(Stored data)
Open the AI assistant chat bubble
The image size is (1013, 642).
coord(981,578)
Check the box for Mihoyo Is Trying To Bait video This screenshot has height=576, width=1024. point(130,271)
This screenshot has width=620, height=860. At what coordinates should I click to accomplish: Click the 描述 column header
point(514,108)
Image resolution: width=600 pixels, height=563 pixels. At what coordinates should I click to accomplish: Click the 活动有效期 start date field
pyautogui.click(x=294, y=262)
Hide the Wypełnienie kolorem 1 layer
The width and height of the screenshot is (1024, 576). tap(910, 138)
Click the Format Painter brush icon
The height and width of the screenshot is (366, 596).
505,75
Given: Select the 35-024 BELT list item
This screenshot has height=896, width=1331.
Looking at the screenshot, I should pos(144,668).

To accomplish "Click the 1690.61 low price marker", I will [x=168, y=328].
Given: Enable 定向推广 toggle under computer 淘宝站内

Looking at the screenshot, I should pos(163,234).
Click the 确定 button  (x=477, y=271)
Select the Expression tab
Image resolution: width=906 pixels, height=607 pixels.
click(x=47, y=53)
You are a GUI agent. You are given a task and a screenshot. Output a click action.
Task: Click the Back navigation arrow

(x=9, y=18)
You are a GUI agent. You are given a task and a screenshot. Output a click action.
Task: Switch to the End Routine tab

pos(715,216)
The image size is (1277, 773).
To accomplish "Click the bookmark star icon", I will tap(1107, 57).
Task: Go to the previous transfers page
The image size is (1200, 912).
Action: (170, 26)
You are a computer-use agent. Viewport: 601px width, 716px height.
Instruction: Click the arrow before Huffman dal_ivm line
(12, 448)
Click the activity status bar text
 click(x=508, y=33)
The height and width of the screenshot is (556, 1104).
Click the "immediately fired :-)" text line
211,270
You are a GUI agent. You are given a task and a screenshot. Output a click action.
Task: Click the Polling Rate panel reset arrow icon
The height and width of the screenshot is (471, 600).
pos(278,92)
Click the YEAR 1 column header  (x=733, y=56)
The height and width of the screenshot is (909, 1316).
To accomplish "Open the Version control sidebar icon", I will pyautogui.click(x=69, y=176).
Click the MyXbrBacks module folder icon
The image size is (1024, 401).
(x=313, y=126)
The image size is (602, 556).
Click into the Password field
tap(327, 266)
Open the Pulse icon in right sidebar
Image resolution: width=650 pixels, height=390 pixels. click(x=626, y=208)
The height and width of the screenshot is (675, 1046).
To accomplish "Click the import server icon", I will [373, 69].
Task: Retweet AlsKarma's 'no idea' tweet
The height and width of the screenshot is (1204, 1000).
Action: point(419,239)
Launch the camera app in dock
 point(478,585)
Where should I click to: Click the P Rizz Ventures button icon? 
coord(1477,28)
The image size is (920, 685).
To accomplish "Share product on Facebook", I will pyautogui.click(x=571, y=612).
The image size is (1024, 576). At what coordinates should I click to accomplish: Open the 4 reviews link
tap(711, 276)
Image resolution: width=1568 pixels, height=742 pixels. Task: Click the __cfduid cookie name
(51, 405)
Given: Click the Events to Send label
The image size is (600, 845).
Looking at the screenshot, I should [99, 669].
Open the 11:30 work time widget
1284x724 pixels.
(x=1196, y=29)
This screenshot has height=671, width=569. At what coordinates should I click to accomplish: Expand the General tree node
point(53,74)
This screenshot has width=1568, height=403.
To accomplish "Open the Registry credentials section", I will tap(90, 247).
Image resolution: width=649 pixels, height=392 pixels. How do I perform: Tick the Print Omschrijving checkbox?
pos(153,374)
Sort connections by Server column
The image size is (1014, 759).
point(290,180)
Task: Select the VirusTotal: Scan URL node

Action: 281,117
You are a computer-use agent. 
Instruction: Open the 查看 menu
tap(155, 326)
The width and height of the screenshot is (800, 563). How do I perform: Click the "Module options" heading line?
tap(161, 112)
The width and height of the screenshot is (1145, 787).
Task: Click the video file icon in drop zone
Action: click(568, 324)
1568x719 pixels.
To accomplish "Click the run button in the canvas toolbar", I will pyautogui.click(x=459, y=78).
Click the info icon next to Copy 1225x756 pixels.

* What is expected:
Print exactly the lines above, between the one holding "Task: Click the Back navigation arrow" and the one holding "The image size is (920, 685).", inclusive, and nothing besides.

* Written response:
Task: Click the Back navigation arrow

(x=9, y=18)
You are a GUI agent. You are given a task and a screenshot. Output a click action.
Task: Switch to the End Routine tab

pos(715,216)
The image size is (1277, 773).
To accomplish "Click the bookmark star icon", I will tap(1107, 57).
Task: Go to the previous transfers page
The image size is (1200, 912).
Action: (170, 26)
You are a computer-use agent. Viewport: 601px width, 716px height.
Instruction: Click the arrow before Huffman dal_ivm line
(12, 448)
Click the activity status bar text
 click(x=508, y=33)
The height and width of the screenshot is (556, 1104).
Click the "immediately fired :-)" text line
211,270
You are a GUI agent. You are given a task and a screenshot. Output a click action.
Task: Click the Polling Rate panel reset arrow icon
The height and width of the screenshot is (471, 600).
pos(278,92)
Click the YEAR 1 column header  (x=733, y=56)
The height and width of the screenshot is (909, 1316).
To accomplish "Open the Version control sidebar icon", I will pyautogui.click(x=69, y=176).
Click the MyXbrBacks module folder icon
The image size is (1024, 401).
(x=313, y=126)
The image size is (602, 556).
Click into the Password field
tap(327, 266)
Open the Pulse icon in right sidebar
Image resolution: width=650 pixels, height=390 pixels. click(x=626, y=208)
The height and width of the screenshot is (675, 1046).
To accomplish "Click the import server icon", I will [373, 69].
Task: Retweet AlsKarma's 'no idea' tweet
The height and width of the screenshot is (1204, 1000).
Action: point(419,239)
Launch the camera app in dock
 point(478,585)
Where should I click to: Click the P Rizz Ventures button icon? 
coord(1477,28)
The image size is (920, 685).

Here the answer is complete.